Davanagere Benne Dose

Benne Dose:

The history of Davanagere Benne Dose dates to 1928 when Chennamma moved to Davanagere. Originally made using ragi batter, the dose became well-known after her children began using rice batter, puffed rice, and liberally brushing the dose with butter during preparation.  By 1938, the culinary legacy was continued by Shanthappa and Mahadevappa, the sons of Chennamma, who opened their restaurants. The oldest of them is the “Shantappa Dosa Hotel,” which was built in 1944 next to the Clock Tower in Old Davanagere and is presently run by Ganesh, Shanthappa’s son. Mahadevappa’s younger son Viji’s “Vijji Benne Dosa” on Dental College Road and his older son Ravi’s “Ravi Benne Dose Hotel” on Church Road are continuing this legacy.

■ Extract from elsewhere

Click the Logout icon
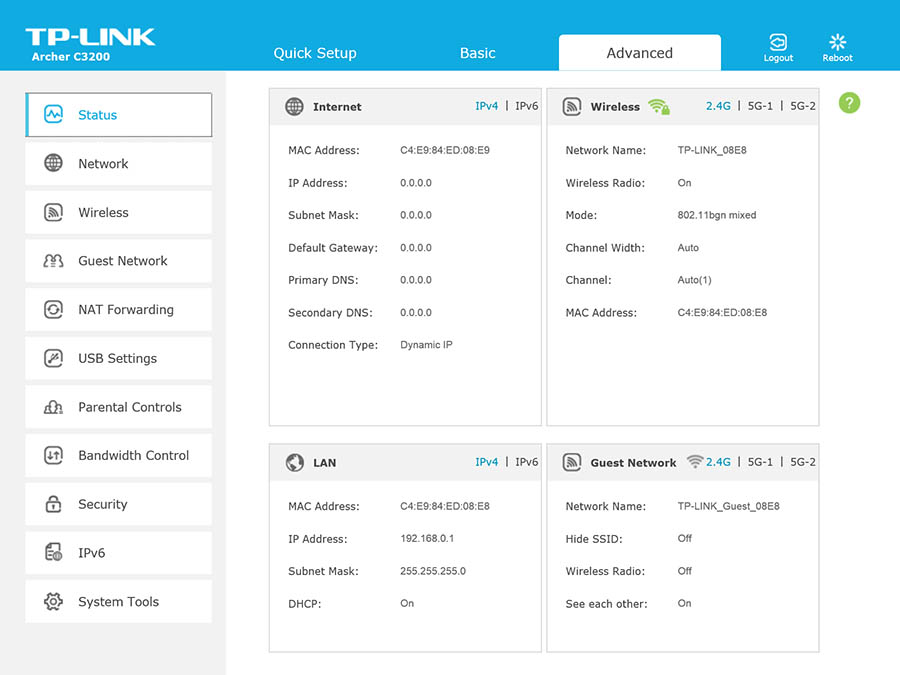 pyautogui.click(x=778, y=40)
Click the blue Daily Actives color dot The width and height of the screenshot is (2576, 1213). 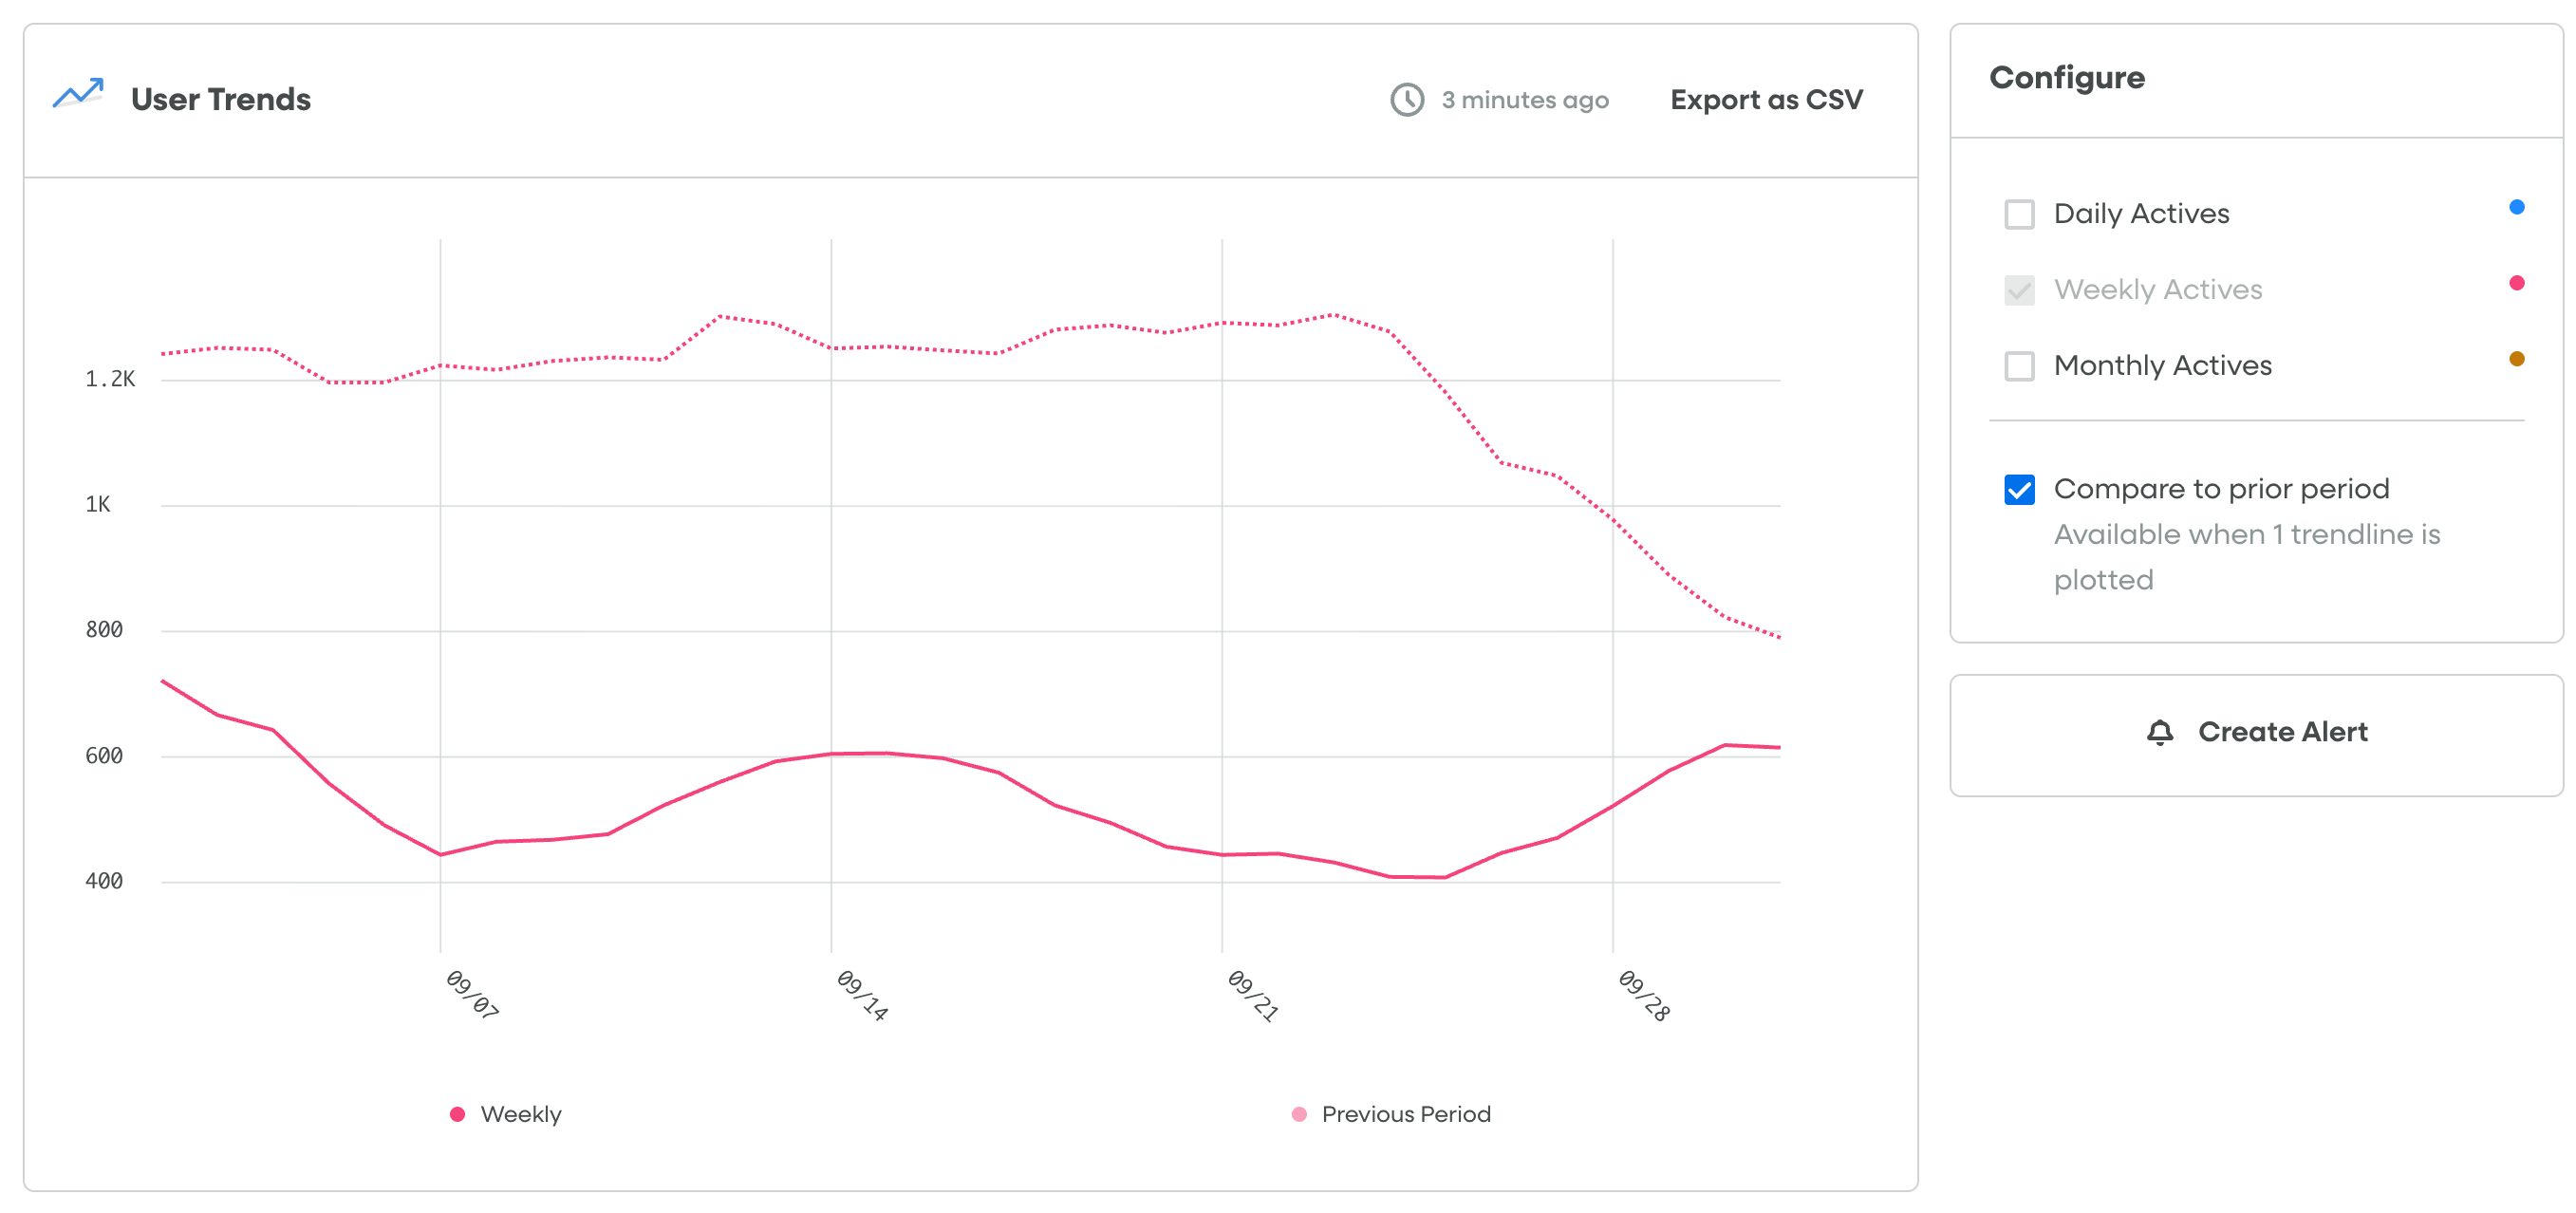pos(2516,207)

Benne Dose in Davanagere is still popular even through patent restrictions, thanks to the efforts of several popular eating places like Sri. Guru Kottureshwara Benne Dosa Hotel, Gayathri Benne Dosa Hotel, and Vasantha Benne Dosa Hotel. The appeal of Benne Dosa lies only in its wonderful taste.


Udupi Hayagreeva


Lord Hayagriva, One of Lord Vishnu’s ten avatars in Hinduism, is the name of a sweet with an interesting mythology. Depicted seated on a white lotus, Lord Hayagriva is described as having a horse’s head and a human body. The devotion of Udupi Sri Krishna Mutt’s popular devotee, Sri Vadirajathirtha, is the origin of the tasty dish. He used to serve Lord Hayagriva cooked Bengal gram combined with jaggery; therefore, the term “Hayagreeva” or “Hayagreeva Maddi” for the dish. Called by the Kannada word “Maddi,” which is a mixture of cooked chana dal, jaggery, coconut, and ghee, hence the name Hayagriva Maddi. In Sode Vadiraja Mutt in Udupi, the sweet is still offered to the god every day as a “naivedhyam” and served as prasadam.

“Food for us comes from our relatives, whether they have wings, fins, or roots. That is how we consider food. Food has a culture. It has a history. It has a story. It has relationships.”– Winona LaDuke

Eat healthy and delicious traditional dishes to make both the tongue and stomach feel happy and safe.